Global stocks rally as bargain-hunting sets in, but politics and the pandemic loom large

FILE PHOTO: Visitors look at a stock quotation board at Tokyo Stock Exchange in Tokyo Japan, October 11, 2018. REUTERS/Issei Kato
Visitors look at a stock quotation board at Tokyo Stock Exchange in Tokyo

  • Banks and travel stocks boost European indices on Monday, but concern over the economy is driving the Stoxx 50 to its worst third-quarter performance in nine years.
  • Rising cases of Covid-19 across Europe, plus the first of the presidential debates this week are likely to outweigh economic data, analysts say.
  • Dollar eases from two-month highs, but looks set for more gains, while gold and silver remain under pressure.
  • Visit Business Insider’s homepage for more stories.

Global equity markets bounced on Monday, as investors snapped up shares following last week’s broad declines, while the dollar eased back from its recent highs, but with politics and coronavirus coming to the fore this week, analysts said this trend had the potential to rapidly unravel.
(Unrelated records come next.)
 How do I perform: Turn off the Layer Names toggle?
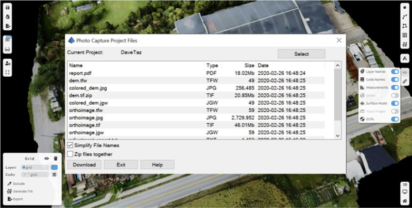coord(395,72)
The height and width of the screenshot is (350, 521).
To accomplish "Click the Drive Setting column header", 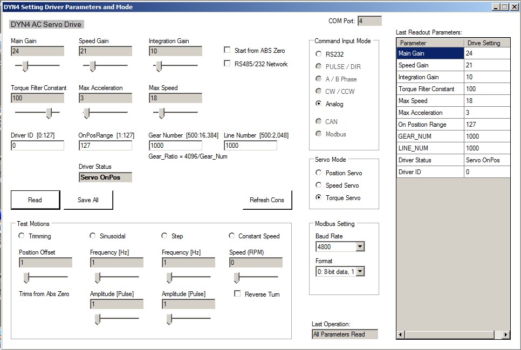I will pyautogui.click(x=487, y=43).
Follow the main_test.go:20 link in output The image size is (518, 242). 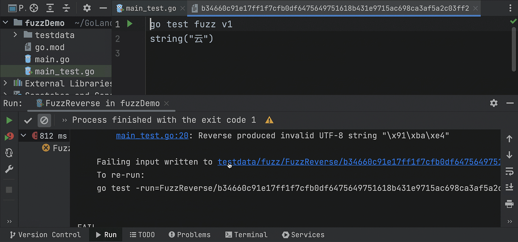(152, 136)
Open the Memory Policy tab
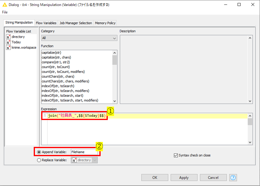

In Europe, banks and airlines were among the top gainers, with HSBC leading the charge with an 8% gain on the day, after its largest shareholder, Chinese financial group Ping An Asset Management said it had expanded its stake in the group, according to the FT

With cases of Covid-19 registering new big increases in Spain, the United Kingdom, France and Belgium, the backdrop for the stock market is far from rosy. The Stoxx 50 index  is on course for a fall of 1.1% in the three months between July and September, putting it on course for its worst third-quarter performance since 2011, at the depths of the eurozone debt crisis.

“The primary concern in Europe remains the rising infection rates in many countries, and associated targeted lockdown measures that threaten to stall already stuttering and patchy recoveries,” Marc Ostwald, ADM Investor Services chief global economist, said.

Frankfurt’s DAX was up 2.4%, while London’s FTSE 100 rose 1.2%, echoing strength across Asian markets, where the Nikkei closed up 1.3% and Seoul’s KOSPI rose 1.1%.

Read More:  UBS: Buy these 23 stocks across major themes that are poised to outperform amid uncertainty and conflicting signals in the market

Aside from the rising Covid-19 caseload, investors will be monitoring this week’s final Brexit talks between the United Kingdom and the European Union, as well as the first presidential debate between Republican Donald Trump and Democrat Joe Biden. 

TD Securities emerging market strategist Mitul Kotecha told CNBC on Monday the debate would likely overshadow even the key monthly US employment report on Friday. 

“Politics will move increasingly into the spotlight for investors, with the coming week featuring the first presidential debate in the US tomorrow,” Deutsche Bank strategist Jim Reid said. 

“Staying with politics we’ll see the resumption of Brexit negotiations between the UK and the EU. In data terms the US jobs report on Friday and global manufacturing PMIs on Thursday will be the keys,” Reid said.

US futures pointed to stocks on Wall Street getting off to a positive start later in the day. S&P 500 futures were up 0.3%, while Nasdaq 100 futures rose 1.25%, suggesting an extension of last week’s 2.2% gain in the broader index.

With stocks enjoying a bounce, the dollar index eased back from two-month highs, predominantly driven by gains in the Japanese yen, which rose 0.25% on the day.

Concern over a pickup in Covid-19 infection rates and the impact on the economy, coupled with nervousness over the upcoming US election and waning expectations for any immediate new US fiscal stimulus have conspired to drive the dollar index up by more than 2% this month, putting it on course for its biggest monthly gain in 14 months.

“With little prospect of US fiscal stimulus coming through any time soon (the Democrats and Republicans remain far apart in their views on additional support) and concerns growing of broadening lockdowns in Europe, it is hard to see the dollar quickly resuming its decline just yet,” ING strategist Christ turner said. “DXY closes over 94.75 should worry dollar bears.”

Gold fell by 0.6% to $1,855 an ounce, while silver fell 1.2% to $22.83 an ounce. Ordinarily, weakness in the dollar tends to lead to strength in precious metals, but with little to no expectation for the US currency’s decline in Monday to accelerate, gold and silver were caught on the backfoot. 

“The stronger dollar is just crippling demand for gold these days as the market prefers the comfort of tech stocks when Covid rises,” AxiTrader chief market analyst Stephen Innes said.